Era Sábado. Eu queria chamar ela pra sair comigo pra dançar, mas não era dançar no clube, não. Era na boate mesmo, que nem os granfinos de novela. Toquei a campainha e fiquei esperando um tempão.

Vinte minutos depois ela veio no portão. Bonita de doer. Os cabelos molhados, escorridos, aquele cheirinho de banho. Podia ter demorado até vinte horas, que ver ela chegar daquele jeito, feito uma princesa de filme de aventura, cheirosinha, pagava o sacrifício de qualquer espera.
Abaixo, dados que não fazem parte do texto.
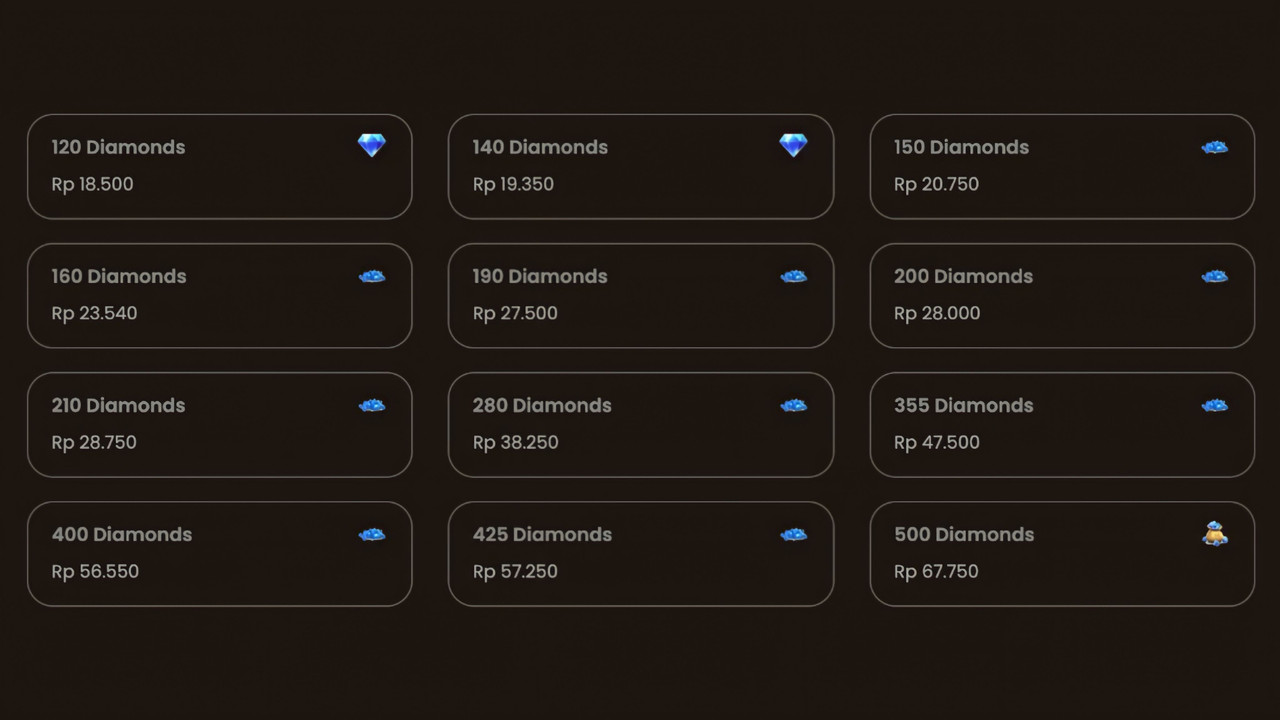The width and height of the screenshot is (1280, 720).
Task: Choose the Rp 57.250 price text
Action: pyautogui.click(x=515, y=571)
Ah, pagava!

Aí ela me olhou de cima a baixo e soltou um risinho. Achei estranho. Perguntei que foi que ela tava rindo. Ela riu mais ainda. Depois prendeu o riso e disse assim: “Agora que ocê tá forte que eu tô vendo”. Tá vendo o quê?, eu perguntei, desconfiado. “Tô vendo como ocê é baixinho, Zé. Cruz Credo! Odeio homem baixinho! Vai, fala logo o que ocê quer!”
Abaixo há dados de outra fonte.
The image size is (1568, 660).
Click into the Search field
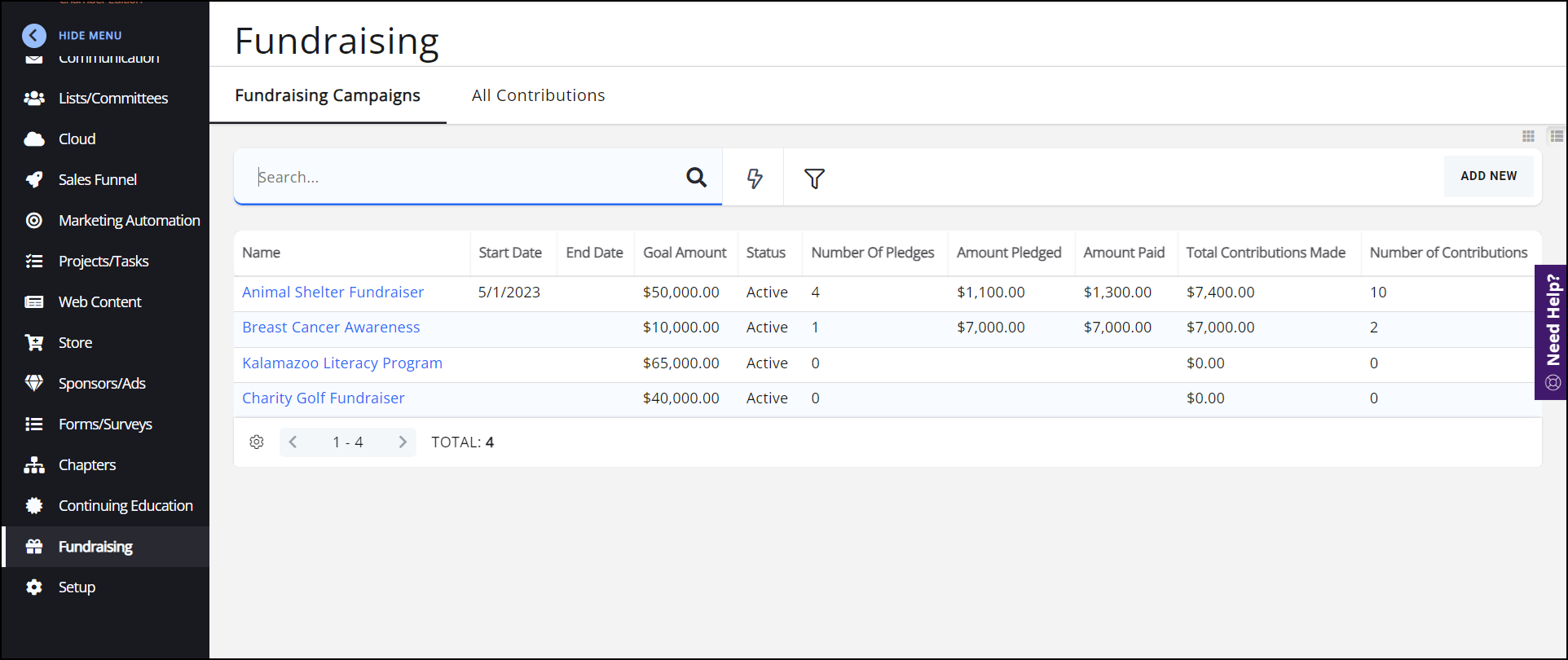(465, 177)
Olha, não foi de brincadeira, não. Senti minhas orelhas ficando vermelhas que nem brasa. Baixinho, eu? Desde quando? Desde quando que um metro e sessenta e oito é baixinho? Baixinho, o caramba! Estatura mediana, isso sim! Estatura mediana!

Ah, mas ouvir aquilo, justo naquele dia, todo embecado do jeito que eu tava, cheirando a loção, os braços inchados de tanto levantar peso, foi um troço mais forte do que eu podia agüentar. Andei pra trás feito caranguejo, a boca mole com um risinho amarelo que tava ali só pra eu não começar a chorar que nem criança quando leva carão. Fui saindo de fininho. Fiquei com tanta vergonha que não falei nada, nem disse pra ela o que eu queria dizer, que era chamar ela pra ir à boate comigo.
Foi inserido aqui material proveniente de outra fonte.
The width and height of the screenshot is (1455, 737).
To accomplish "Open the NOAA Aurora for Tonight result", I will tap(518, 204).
Voltei pra casa de cabeça baixa, me sentindo mais pequeno ainda, com uma danada duma vontade de me enfiar no primeiro buraco que encontrasse, só pra ninguém me ver. Mas antes que eu chegasse em casa, acabou que Maria Lúcia me viu. Ela tava vindo da farmácia, onde tinha ido comprar remédio pra azia da mãe dela. Chegou perto de mim, com os olhos arregalados, e disse assim: “Tá bonito, Zé! Parece até galã de cinema”. É mesmo?, eu perguntei, querendo achar graça e até gostando de ouvir aquilo. “Tá, sim”, ela falou, me olhando todinho, “parece até o Tom Cruse”.